This allows engines to skip parts of a stripe based on query filters — something Parquet cannot do without reading its full footer.

Optimized Encoding and Compression

ORC tightly integrates encoding decisions with indexing and compression. Each column stream within a stripe is encoded using the most efficient strategy for its type and distribution:

Dictionary encoding for low-cardinality strings, with automatic fallback to direct encoding
Delta encoding for sorted numeric fields like timestamps
Boolean RLE for compact encoding of binary values
Zigzag + XOR compression for floating-point values

Once encoded, data is compressed using codecs such as ZSTD (the default in most engines), Snappy, or Zlib. ORC also compresses its metadata — including indexes and footers — providing efficiency advantages for remote reads in object stores.
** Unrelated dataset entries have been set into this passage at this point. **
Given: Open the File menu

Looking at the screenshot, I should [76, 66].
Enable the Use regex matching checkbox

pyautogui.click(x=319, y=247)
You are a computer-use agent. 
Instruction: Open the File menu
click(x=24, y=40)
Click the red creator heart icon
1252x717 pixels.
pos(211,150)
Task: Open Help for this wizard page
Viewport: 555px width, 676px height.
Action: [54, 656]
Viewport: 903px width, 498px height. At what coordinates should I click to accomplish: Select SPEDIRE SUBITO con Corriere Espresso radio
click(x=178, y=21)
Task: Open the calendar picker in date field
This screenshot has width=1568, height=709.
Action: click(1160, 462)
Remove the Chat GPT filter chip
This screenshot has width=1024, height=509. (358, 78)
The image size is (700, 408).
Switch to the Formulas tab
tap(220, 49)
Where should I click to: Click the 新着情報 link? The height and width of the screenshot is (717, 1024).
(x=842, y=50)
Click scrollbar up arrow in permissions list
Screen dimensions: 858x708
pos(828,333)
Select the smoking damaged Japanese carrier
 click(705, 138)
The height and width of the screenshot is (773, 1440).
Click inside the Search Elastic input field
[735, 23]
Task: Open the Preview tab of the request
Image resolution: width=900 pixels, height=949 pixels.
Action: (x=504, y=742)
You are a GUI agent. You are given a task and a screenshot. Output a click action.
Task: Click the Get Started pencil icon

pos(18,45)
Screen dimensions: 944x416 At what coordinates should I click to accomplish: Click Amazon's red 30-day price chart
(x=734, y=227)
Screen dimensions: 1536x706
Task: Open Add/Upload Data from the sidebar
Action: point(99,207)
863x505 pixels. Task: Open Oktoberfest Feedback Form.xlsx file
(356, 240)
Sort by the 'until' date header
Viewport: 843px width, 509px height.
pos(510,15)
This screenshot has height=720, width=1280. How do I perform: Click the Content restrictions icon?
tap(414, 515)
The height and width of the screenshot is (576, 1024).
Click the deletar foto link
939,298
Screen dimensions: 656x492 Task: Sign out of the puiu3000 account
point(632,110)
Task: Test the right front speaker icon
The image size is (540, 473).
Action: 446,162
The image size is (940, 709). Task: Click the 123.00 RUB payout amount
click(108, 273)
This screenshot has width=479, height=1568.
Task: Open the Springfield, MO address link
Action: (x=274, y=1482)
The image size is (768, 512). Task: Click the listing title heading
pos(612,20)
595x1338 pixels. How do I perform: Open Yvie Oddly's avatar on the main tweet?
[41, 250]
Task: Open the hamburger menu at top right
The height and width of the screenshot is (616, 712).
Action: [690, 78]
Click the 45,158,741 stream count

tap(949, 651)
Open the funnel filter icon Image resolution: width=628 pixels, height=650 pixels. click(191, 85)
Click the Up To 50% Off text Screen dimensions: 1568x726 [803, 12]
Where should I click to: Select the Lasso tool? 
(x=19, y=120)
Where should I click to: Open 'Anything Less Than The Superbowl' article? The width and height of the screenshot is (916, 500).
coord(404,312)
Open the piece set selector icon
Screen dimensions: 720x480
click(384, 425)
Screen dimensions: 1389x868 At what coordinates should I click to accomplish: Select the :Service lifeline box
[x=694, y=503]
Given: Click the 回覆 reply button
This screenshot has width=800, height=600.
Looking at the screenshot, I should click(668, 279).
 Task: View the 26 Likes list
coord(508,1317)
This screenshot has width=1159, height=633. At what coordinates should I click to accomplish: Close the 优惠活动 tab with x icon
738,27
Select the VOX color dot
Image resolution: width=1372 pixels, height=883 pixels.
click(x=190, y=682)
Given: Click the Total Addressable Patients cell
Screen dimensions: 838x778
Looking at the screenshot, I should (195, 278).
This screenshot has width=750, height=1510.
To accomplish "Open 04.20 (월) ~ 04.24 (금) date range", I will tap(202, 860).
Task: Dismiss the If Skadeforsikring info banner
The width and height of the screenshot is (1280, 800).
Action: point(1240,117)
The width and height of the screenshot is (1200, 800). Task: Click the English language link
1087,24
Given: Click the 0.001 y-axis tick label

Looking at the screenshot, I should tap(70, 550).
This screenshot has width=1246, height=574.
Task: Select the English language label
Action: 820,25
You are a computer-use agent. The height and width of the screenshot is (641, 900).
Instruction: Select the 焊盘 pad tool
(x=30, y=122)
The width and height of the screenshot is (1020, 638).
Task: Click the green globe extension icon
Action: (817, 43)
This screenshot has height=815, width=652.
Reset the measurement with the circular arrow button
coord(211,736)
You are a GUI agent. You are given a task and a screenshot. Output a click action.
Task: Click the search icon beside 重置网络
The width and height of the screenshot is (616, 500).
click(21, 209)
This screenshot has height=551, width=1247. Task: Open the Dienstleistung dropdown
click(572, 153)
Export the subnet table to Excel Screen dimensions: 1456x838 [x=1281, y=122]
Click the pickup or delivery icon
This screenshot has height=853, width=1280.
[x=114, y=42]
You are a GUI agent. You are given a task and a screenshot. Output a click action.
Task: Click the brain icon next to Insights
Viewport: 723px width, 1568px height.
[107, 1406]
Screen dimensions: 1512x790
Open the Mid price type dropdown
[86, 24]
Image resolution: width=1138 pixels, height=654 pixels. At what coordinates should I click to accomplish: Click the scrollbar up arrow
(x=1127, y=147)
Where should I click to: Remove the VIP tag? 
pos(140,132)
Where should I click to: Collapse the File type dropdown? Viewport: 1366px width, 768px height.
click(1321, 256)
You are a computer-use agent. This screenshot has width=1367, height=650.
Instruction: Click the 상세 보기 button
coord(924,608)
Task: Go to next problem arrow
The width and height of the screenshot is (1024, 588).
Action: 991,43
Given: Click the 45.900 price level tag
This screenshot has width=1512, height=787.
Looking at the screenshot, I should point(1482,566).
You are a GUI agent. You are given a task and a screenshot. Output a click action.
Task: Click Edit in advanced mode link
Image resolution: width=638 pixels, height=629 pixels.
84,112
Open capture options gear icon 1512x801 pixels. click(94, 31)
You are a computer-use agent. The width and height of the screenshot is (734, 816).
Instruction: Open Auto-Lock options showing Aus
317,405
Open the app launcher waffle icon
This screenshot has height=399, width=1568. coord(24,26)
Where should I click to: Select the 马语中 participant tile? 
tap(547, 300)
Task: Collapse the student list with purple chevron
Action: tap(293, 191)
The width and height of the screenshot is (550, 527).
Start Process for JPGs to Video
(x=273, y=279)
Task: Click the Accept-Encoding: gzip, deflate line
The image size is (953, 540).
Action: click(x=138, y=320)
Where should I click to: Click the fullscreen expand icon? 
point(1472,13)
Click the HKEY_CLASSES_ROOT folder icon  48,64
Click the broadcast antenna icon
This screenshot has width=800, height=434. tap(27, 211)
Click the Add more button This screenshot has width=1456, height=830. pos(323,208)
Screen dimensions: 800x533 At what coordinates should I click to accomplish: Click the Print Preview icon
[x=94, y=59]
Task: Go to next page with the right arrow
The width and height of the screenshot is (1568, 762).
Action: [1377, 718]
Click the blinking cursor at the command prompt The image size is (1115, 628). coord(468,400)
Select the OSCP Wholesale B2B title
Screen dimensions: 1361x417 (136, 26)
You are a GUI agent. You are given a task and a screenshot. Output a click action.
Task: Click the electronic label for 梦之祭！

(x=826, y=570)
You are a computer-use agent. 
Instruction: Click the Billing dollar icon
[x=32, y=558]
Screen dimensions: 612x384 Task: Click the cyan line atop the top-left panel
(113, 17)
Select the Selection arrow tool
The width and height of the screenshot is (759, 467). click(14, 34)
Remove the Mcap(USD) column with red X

Strong Typing and Nested Structures

ORC enforces strong typing with explicit support for:

Timestamps with nanosecond precision
Decimals with controlled precision and scale
CHAR/VARCHAR types with length constraints
Nested structures, including lists, maps, and structs

Unlike Parquet, which annotates logical types separately, ORC embeds type definitions directly into its schema, improving validation and compatibility across query engines.

Practical Advantages in Query Engines

Thanks to its localized stripe footers, ORC enables faster metadata access during query planning. Engines like Hive, Trino, and Spark can read and scan stripes independently, apply pushdown filters without reading the full file, and parallelize access with minimal coordination.

This architecture is particularly advantageous in interactive or real-time scenarios — such as Hive LLAP — where quick predicate evaluation and scan planning are essential.

ORC File Footer, Indexing, and Practical Guidance

ORC files conclude with a compact, highly structured footer and a lightweight postscript block. This design enables efficient access patterns ideal for distributed storage systems like HDFS or Amazon S3.

Footer and Postscript Structure

Located near the end of the file, the footer contains:

The full schema, including nesting and types
Stripe locations and sizes
Optional global statistics per column
Custom metadata (e.g., writer versions or user-defined tags)

Immediately after the footer comes the postscript — a small (~16–32 bytes) block that stores:

Footer length
Compression settings
File version

Because the postscript is of fixed size, readers can jump directly to it, determine how to decode the footer, and begin reading stripes — all with minimal I/O. This is especially beneficial when scanning large datasets stored remotely.

Min/Max Statistics and Predicate Filtering

ORC maintains accurate, validated statistics at both file and stripe levels, including:

Minimum and maximum values per column
Null counts
Byte ranges for each column stream

These are leveraged for efficient filtering:

Stripe skipping based on filter conditions
Row group skipping via row-level index streams
Bloom filters for fields like user ID, country, or SKU — if enabled at write time

Unlike Parquet, ORC validates these statistics during file write, ensuring reliable filter pushdown in supported engines like Hive, Trino, and Spark.

Practical Guidelines for Effective ORC Usage

While ORC delivers excellent performance for batch analytics, optimal results depend on thoughtful usage patterns.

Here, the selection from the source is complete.